Start of Block
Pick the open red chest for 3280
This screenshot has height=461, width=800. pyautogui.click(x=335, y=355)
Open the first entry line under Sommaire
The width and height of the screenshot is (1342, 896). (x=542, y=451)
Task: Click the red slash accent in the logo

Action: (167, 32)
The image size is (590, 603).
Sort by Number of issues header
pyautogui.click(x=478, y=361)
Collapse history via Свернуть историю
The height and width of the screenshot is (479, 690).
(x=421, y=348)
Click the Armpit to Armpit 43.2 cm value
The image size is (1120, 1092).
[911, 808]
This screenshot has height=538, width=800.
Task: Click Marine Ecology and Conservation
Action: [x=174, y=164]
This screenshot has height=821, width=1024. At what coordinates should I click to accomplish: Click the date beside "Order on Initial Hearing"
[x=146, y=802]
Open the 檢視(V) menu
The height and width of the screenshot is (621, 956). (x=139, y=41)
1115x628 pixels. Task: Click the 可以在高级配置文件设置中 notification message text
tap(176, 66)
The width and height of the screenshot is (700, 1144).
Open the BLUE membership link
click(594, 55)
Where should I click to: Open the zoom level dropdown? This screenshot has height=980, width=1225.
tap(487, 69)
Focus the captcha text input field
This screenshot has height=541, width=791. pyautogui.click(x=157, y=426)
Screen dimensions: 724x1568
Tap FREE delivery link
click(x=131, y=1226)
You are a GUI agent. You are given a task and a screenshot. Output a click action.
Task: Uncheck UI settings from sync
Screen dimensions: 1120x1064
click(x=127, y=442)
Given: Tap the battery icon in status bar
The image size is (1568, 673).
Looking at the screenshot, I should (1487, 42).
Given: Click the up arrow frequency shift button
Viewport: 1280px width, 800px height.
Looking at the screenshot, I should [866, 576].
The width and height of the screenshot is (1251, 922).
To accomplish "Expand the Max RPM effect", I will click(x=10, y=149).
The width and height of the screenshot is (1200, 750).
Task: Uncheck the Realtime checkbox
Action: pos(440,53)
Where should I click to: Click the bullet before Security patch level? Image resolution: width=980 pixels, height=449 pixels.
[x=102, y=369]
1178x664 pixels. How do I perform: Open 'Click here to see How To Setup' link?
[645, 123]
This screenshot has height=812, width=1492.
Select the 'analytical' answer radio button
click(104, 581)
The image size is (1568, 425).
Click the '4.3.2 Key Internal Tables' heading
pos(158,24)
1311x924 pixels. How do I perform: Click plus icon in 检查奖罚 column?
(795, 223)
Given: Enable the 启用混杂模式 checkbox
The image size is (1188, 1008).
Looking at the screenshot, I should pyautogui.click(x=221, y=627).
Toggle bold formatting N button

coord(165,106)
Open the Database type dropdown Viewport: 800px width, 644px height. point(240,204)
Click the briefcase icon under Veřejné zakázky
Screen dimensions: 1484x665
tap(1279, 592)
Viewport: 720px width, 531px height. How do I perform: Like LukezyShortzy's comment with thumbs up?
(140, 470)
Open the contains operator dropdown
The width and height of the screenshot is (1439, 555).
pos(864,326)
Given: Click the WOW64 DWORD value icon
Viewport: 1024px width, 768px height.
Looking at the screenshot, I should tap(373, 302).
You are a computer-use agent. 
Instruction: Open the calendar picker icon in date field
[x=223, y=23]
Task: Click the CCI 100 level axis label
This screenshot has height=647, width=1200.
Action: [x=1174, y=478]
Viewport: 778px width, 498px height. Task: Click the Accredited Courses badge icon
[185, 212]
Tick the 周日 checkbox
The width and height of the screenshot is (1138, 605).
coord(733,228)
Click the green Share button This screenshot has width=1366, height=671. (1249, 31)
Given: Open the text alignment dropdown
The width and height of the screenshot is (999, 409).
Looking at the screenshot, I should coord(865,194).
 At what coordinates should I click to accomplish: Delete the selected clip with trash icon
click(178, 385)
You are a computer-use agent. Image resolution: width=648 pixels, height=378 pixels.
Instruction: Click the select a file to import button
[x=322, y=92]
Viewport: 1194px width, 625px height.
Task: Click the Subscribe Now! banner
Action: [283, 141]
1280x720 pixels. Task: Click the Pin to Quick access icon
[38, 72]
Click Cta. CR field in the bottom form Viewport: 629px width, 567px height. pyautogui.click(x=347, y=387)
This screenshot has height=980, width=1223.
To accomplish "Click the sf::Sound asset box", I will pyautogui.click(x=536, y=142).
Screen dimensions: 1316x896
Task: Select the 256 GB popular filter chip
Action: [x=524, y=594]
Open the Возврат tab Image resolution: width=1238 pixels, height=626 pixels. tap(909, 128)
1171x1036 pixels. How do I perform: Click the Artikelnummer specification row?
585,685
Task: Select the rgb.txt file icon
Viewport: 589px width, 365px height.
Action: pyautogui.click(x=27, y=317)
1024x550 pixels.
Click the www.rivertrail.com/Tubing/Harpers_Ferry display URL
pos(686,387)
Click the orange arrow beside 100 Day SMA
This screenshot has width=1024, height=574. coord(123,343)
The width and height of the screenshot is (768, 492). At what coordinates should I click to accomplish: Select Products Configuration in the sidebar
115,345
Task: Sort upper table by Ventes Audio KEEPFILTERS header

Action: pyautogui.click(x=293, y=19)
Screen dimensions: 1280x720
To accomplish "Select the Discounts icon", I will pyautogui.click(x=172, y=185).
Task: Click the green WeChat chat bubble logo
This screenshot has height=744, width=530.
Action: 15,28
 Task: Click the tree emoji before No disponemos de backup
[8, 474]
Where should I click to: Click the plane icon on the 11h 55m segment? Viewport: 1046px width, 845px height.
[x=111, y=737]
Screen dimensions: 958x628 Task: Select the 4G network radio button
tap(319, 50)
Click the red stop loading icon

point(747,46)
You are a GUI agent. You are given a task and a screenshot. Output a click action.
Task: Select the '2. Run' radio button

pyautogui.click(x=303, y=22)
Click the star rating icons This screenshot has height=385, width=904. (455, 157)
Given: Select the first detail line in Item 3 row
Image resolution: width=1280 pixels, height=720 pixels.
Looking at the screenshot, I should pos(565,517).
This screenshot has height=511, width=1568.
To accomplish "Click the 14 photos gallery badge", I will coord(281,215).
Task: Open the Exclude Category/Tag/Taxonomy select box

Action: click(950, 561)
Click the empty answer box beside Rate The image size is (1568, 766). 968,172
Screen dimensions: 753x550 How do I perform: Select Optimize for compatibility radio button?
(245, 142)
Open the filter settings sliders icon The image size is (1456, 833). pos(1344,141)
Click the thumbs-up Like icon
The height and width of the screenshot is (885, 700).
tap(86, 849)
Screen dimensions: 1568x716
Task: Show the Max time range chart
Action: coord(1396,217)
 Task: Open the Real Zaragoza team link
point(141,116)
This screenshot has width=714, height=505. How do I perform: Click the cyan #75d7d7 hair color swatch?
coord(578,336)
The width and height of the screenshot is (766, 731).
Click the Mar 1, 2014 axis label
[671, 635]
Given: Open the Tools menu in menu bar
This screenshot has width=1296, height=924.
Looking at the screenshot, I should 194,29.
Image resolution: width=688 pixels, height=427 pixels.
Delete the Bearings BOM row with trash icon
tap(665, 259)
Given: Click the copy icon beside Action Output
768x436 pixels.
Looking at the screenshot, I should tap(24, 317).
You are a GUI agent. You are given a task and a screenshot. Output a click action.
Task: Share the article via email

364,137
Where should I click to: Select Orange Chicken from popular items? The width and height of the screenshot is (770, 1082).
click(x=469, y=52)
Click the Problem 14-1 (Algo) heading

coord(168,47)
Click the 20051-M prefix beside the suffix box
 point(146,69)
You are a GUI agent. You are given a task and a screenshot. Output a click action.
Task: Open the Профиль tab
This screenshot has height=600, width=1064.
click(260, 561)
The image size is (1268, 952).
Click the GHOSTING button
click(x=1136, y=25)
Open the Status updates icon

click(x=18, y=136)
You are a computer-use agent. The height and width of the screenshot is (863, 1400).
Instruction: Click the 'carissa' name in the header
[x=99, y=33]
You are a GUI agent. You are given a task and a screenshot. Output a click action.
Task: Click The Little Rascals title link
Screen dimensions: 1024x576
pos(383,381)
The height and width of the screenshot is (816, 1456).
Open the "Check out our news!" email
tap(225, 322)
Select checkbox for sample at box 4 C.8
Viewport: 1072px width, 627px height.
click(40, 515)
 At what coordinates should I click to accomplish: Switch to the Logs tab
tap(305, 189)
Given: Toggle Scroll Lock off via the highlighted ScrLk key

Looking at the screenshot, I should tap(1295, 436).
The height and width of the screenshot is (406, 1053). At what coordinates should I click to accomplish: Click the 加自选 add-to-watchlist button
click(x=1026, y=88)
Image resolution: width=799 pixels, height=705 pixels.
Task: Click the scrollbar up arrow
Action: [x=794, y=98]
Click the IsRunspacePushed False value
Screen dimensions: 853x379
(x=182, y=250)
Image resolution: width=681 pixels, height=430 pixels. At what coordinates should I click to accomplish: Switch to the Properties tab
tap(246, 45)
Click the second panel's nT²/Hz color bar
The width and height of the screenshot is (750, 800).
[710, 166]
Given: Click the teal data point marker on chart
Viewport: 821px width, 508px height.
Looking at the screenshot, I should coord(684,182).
End of Block
* [Assignment]: The records are given above. Copy each line in them that holds "computer".

* [Exercise response]:
You are a computer-use agent. 
You are a computer-use agent. Image resolution: width=648 pixels, height=378 pixels.
You are a computer-use agent. The height and width of the screenshot is (863, 1400).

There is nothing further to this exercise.